Chaque samedi, un financier répond à nos questions. Il donne sa lecture des marchés, offre son point de vue sur la Bourse et lance quelques conseils d'investissement.Cette semaine, Vincent Delisle, directeur des stratégies de placement à la Banque Scotia.

À votre avis, quel est l'événement le plus significatif des derniers jours à la Bourse?

Ce sont les taux obligataires américains à échéance de 10 ans qui ont brièvement touché 3% à la suite de la publication de statistiques très robustes dans les secteurs manufacturiers et des services aux États-Unis.

À notre avis, les conditions semblent propices pour que la Réserve fédérale américaine réduise son programme d'achat mensuel d'obligations (QE) d'ici la fin de l'année. Le changement de cap de la politique monétaire américaine devrait maintenir la pression à la hausse sur les taux obligataires, ce qui aura des répercussions importantes sur le comportement des marchés.

Par ailleurs, la situation en Syrie retient également - et malheureusement! - l'attention, mais il demeure difficile de quantifier l'impact soutenable sur les marchés.

Quel indicateur suivez-vous le plus attentivement en ce moment?

L'emploi aux États-Unis demeure notre principal repère et guide notre décision d'allocation d'actif. Certes, les chiffres sur la création d'emplois au mois d'août [divulgués hier] ont été inférieurs aux attentes. Mais la tendance demeure positive aux États-Unis, notamment du côté des demandes d'assurance emploi qui sont redescendues aux niveaux antérieurs à la récession.

Tant que l'emploi s'améliore, nous resterons plus favorables aux actions, surtout dans les secteurs cycliques, par rapport aux obligations et aux actions dans les secteurs défensifs.

Le rebond des données économiques en Europe et en Chine depuis juillet retient également notre attention. Une croissance mondiale plus généralisée pourrait se matérialiser en 2014 si l'Europe et la Chine reprennent du tonus.

Que feriez-vous avec plusieurs milliers de dollars à investir?

Nous avons réduit l'allocation en actions et rehaussé la portion d'encaisse au début du mois septembre en raison des incertitudes à court terme. Notamment: la politique monétaire américaine, la hausse des taux obligataires, la saisonnalité peu clémente - septembre et octobre sont historiquement difficiles en Bourse - et les tensions au Moyen-Orient.

Il s'agit d'un changement tactique destiné à calibrer à la baisse notre surpondération en actions. Notre répartition d'actifs recommandée s'établit comme suit: 63% en actions, 32% en obligations et 5% d'encaisse.

Sur le plan mondial, les marchés développés (États-Unis, Europe, Japon, Canada) demeurent plus attrayants que les marchés émergents.
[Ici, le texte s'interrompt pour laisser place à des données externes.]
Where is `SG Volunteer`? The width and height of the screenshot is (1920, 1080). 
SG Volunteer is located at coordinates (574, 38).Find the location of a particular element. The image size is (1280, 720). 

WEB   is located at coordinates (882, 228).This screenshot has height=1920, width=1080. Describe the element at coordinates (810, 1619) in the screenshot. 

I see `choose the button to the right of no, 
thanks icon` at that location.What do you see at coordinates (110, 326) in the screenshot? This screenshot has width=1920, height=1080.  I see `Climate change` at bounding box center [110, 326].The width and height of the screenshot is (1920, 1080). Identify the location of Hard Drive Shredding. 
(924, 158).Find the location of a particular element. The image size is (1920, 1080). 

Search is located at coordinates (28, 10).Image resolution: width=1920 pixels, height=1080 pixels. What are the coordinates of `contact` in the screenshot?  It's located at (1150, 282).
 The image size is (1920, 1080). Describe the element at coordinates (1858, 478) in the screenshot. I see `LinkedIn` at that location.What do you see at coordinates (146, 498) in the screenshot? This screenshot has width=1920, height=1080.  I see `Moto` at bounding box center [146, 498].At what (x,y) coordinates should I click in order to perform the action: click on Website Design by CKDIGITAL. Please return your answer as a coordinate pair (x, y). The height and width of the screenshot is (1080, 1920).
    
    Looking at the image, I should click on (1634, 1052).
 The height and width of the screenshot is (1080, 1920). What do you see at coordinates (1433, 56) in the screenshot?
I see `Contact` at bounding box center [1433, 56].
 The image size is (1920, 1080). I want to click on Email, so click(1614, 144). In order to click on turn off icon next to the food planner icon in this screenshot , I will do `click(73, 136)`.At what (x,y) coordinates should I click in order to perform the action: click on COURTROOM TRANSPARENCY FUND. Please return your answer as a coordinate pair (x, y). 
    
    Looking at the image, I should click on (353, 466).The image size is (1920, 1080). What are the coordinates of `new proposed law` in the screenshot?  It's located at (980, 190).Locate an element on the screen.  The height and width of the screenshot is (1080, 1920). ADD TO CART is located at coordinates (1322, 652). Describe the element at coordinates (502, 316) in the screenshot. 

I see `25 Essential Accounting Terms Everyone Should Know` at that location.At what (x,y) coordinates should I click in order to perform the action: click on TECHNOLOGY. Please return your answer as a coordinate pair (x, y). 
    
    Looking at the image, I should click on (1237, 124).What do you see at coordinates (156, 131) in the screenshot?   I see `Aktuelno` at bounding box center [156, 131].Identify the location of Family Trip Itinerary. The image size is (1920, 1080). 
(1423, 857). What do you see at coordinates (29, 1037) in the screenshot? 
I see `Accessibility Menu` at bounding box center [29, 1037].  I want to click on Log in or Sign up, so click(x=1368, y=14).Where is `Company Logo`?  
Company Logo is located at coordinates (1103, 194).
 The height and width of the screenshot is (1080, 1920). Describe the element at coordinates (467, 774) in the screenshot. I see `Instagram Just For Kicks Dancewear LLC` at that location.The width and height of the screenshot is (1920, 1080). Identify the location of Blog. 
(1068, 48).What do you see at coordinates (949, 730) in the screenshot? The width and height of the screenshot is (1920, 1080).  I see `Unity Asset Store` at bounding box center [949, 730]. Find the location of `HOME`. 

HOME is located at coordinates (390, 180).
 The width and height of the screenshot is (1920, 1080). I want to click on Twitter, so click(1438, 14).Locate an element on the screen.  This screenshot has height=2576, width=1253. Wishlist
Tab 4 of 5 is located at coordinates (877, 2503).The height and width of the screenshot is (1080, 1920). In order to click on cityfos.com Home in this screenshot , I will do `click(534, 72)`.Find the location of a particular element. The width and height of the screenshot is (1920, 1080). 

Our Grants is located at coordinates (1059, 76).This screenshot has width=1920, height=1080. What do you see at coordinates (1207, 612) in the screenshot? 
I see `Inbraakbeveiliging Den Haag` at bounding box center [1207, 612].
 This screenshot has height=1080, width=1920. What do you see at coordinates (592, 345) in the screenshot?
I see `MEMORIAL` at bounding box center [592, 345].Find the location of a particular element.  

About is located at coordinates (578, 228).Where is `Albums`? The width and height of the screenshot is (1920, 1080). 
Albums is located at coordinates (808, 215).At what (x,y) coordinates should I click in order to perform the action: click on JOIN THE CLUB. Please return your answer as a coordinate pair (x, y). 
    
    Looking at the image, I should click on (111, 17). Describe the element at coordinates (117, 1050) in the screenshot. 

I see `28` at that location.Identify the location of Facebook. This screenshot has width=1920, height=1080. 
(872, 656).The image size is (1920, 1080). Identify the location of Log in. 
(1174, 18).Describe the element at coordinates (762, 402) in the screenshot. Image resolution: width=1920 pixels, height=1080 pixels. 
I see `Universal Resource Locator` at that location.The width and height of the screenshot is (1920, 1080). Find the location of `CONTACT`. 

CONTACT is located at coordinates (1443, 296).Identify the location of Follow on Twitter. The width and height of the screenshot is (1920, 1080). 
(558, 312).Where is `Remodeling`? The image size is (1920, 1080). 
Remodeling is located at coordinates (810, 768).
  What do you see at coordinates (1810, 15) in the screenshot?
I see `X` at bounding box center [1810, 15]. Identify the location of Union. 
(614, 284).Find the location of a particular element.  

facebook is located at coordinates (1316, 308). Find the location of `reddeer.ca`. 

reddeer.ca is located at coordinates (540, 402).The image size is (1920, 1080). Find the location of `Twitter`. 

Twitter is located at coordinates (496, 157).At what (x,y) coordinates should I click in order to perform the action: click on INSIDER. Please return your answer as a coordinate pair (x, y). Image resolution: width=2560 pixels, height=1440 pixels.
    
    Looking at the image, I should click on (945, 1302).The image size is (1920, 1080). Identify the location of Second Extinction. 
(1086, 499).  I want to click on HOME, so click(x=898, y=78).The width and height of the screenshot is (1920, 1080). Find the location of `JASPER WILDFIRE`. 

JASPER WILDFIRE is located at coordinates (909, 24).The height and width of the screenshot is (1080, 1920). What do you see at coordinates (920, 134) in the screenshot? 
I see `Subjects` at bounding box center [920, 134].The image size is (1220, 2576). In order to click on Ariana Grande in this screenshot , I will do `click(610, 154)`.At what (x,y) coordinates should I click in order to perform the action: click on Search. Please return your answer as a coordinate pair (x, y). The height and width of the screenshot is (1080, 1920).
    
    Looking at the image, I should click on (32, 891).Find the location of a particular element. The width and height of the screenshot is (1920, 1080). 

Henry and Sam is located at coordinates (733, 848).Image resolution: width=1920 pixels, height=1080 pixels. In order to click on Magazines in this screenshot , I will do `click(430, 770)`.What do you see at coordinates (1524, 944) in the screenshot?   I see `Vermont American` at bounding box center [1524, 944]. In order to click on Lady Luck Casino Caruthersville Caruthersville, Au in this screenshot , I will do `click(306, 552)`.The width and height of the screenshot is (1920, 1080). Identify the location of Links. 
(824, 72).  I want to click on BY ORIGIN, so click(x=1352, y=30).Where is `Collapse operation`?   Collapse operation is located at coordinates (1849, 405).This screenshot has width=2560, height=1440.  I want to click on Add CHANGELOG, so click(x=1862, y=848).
Aussi, les secteurs cycliques sont à privilégier, comme l'énergie, les métaux de base et l'industrie, les technologies et les assureurs.

Quel placement évitez-vous à tout prix?

La prudence reste de mise envers les actifs sensibles à une hausse des taux obligataires et à un raffermissement du dollar américain.

Par conséquent, nous recommandons une sous-pondération dans les secteurs des services publics et des télécommunications, des pipelines, des fiducies immobilières, ainsi que l'or et les autres métaux précieux.

De plus, les indices boursiers et les devises des pays émergents restent vulnérables à un retour vers des conditions monétaires [taux obligataires] plus normales aux États-Unis.

Qu'est-ce que les marchés sous-estiment le plus actuellement?

À court terme, les marchés pourraient surestimer les risques associés au changement de cap de la Réserve fédérale, ce qui freinerait l'élan de l'indice boursier S&P 500.

À moyen terme, toutefois, nous croyons que les investisseurs sous-estiment les conditions économiques favorables aux États-Unis qui justifieront une plus faible dose de stimulus de la part de la Fed. Nous serions donc acheteurs dans des moments de faiblesse boursière.

Aussi, les investisseurs sous-estiment le fait que l'indice canadien S&P/TSX a traîné en queue de peloton depuis près de trois ans. Or, de meilleurs signaux économiques en Europe et en Chine pourraient redorer le blason du TSX, qui supplante d'ailleurs les indices mondiaux depuis le début du troisième trimestre.

La surperformance de l'indice américain S&P 500 a atteint des niveaux extrêmes récemment. Mais l'écart de performance avec le TSX devrait s'atténuer au cours des prochains mois, et ce, malgré le repli anticipé du huard.